Task directions: Write the records out once more, exactly as they are given.

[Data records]
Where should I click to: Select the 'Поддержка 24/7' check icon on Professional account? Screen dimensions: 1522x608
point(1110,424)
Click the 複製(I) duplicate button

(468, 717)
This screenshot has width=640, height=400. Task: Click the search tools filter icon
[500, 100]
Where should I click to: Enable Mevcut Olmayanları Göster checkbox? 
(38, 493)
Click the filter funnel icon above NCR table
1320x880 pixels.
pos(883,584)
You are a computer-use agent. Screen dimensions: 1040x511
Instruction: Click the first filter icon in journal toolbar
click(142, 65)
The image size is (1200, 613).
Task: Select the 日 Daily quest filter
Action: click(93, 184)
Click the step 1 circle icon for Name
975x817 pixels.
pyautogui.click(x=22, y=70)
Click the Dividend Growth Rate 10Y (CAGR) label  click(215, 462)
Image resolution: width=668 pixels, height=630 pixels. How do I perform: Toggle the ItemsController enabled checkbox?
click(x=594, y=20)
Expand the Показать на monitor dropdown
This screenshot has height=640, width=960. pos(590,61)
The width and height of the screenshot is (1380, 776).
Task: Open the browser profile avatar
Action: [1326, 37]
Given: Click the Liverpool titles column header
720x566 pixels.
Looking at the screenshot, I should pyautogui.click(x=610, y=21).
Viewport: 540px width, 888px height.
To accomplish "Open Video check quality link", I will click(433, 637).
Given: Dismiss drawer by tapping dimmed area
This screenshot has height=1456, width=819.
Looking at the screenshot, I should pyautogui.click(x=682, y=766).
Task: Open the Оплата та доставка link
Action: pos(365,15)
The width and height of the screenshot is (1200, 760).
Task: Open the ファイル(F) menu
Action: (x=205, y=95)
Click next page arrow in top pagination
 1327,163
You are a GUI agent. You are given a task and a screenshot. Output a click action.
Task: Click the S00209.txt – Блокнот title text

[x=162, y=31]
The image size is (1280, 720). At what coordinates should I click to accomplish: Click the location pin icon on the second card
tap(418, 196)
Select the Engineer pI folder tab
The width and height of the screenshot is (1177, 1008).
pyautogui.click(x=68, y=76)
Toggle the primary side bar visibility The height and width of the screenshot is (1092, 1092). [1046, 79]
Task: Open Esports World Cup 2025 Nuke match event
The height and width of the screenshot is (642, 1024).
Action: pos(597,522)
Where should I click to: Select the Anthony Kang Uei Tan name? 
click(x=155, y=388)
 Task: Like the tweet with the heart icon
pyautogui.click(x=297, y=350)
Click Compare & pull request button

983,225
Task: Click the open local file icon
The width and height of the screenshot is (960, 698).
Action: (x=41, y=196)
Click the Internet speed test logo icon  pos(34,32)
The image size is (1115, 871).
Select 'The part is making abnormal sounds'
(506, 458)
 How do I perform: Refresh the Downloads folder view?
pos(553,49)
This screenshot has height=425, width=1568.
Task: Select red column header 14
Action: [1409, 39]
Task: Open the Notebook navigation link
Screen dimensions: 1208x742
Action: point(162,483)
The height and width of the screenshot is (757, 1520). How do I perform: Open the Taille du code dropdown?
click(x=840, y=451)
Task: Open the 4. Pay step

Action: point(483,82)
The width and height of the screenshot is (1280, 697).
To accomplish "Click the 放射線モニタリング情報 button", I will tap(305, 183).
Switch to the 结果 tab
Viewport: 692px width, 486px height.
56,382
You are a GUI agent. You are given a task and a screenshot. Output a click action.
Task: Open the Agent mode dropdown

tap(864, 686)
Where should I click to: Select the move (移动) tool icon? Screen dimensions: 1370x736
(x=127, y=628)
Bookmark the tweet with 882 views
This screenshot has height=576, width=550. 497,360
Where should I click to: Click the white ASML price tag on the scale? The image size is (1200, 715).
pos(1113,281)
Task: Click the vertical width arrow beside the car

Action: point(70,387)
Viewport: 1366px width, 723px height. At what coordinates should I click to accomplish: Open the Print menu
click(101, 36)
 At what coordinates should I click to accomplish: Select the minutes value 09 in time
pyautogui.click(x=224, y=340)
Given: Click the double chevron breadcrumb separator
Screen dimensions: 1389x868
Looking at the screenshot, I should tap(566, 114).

Result of the exercise:
Where should I click to: Select the 'Поддержка 24/7' check icon on Professional account? Screen dimensions: 1522x608
point(1110,424)
Click the 複製(I) duplicate button

(468, 717)
This screenshot has width=640, height=400. Task: Click the search tools filter icon
[500, 100]
Where should I click to: Enable Mevcut Olmayanları Göster checkbox? 
(38, 493)
Click the filter funnel icon above NCR table
1320x880 pixels.
pos(883,584)
You are a computer-use agent. Screen dimensions: 1040x511
Instruction: Click the first filter icon in journal toolbar
click(142, 65)
The image size is (1200, 613).
Task: Select the 日 Daily quest filter
Action: click(93, 184)
Click the step 1 circle icon for Name
975x817 pixels.
pyautogui.click(x=22, y=70)
Click the Dividend Growth Rate 10Y (CAGR) label  click(215, 462)
Image resolution: width=668 pixels, height=630 pixels. How do I perform: Toggle the ItemsController enabled checkbox?
click(x=594, y=20)
Expand the Показать на monitor dropdown
This screenshot has height=640, width=960. pos(590,61)
The width and height of the screenshot is (1380, 776).
Task: Open the browser profile avatar
Action: [1326, 37]
Given: Click the Liverpool titles column header
720x566 pixels.
Looking at the screenshot, I should pyautogui.click(x=610, y=21).
Viewport: 540px width, 888px height.
To accomplish "Open Video check quality link", I will click(433, 637).
Given: Dismiss drawer by tapping dimmed area
This screenshot has height=1456, width=819.
Looking at the screenshot, I should pyautogui.click(x=682, y=766).
Task: Open the Оплата та доставка link
Action: pos(365,15)
The width and height of the screenshot is (1200, 760).
Task: Open the ファイル(F) menu
Action: (x=205, y=95)
Click next page arrow in top pagination
 1327,163
You are a GUI agent. You are given a task and a screenshot. Output a click action.
Task: Click the S00209.txt – Блокнот title text

[x=162, y=31]
The image size is (1280, 720). At what coordinates should I click to accomplish: Click the location pin icon on the second card
tap(418, 196)
Select the Engineer pI folder tab
The width and height of the screenshot is (1177, 1008).
pyautogui.click(x=68, y=76)
Toggle the primary side bar visibility The height and width of the screenshot is (1092, 1092). [1046, 79]
Task: Open Esports World Cup 2025 Nuke match event
The height and width of the screenshot is (642, 1024).
Action: pos(597,522)
Where should I click to: Select the Anthony Kang Uei Tan name? 
click(x=155, y=388)
 Task: Like the tweet with the heart icon
pyautogui.click(x=297, y=350)
Click Compare & pull request button

983,225
Task: Click the open local file icon
The width and height of the screenshot is (960, 698).
Action: (x=41, y=196)
Click the Internet speed test logo icon  pos(34,32)
The image size is (1115, 871).
Select 'The part is making abnormal sounds'
(506, 458)
 How do I perform: Refresh the Downloads folder view?
pos(553,49)
This screenshot has height=425, width=1568.
Task: Select red column header 14
Action: [1409, 39]
Task: Open the Notebook navigation link
Screen dimensions: 1208x742
Action: point(162,483)
The height and width of the screenshot is (757, 1520). How do I perform: Open the Taille du code dropdown?
click(x=840, y=451)
Task: Open the 4. Pay step

Action: point(483,82)
The width and height of the screenshot is (1280, 697).
To accomplish "Click the 放射線モニタリング情報 button", I will tap(305, 183).
Switch to the 结果 tab
Viewport: 692px width, 486px height.
56,382
You are a GUI agent. You are given a task and a screenshot. Output a click action.
Task: Open the Agent mode dropdown

tap(864, 686)
Where should I click to: Select the move (移动) tool icon? Screen dimensions: 1370x736
(x=127, y=628)
Bookmark the tweet with 882 views
This screenshot has height=576, width=550. 497,360
Where should I click to: Click the white ASML price tag on the scale? The image size is (1200, 715).
pos(1113,281)
Task: Click the vertical width arrow beside the car

Action: point(70,387)
Viewport: 1366px width, 723px height. At what coordinates should I click to accomplish: Open the Print menu
click(101, 36)
 At what coordinates should I click to accomplish: Select the minutes value 09 in time
pyautogui.click(x=224, y=340)
Given: Click the double chevron breadcrumb separator
Screen dimensions: 1389x868
Looking at the screenshot, I should tap(566, 114).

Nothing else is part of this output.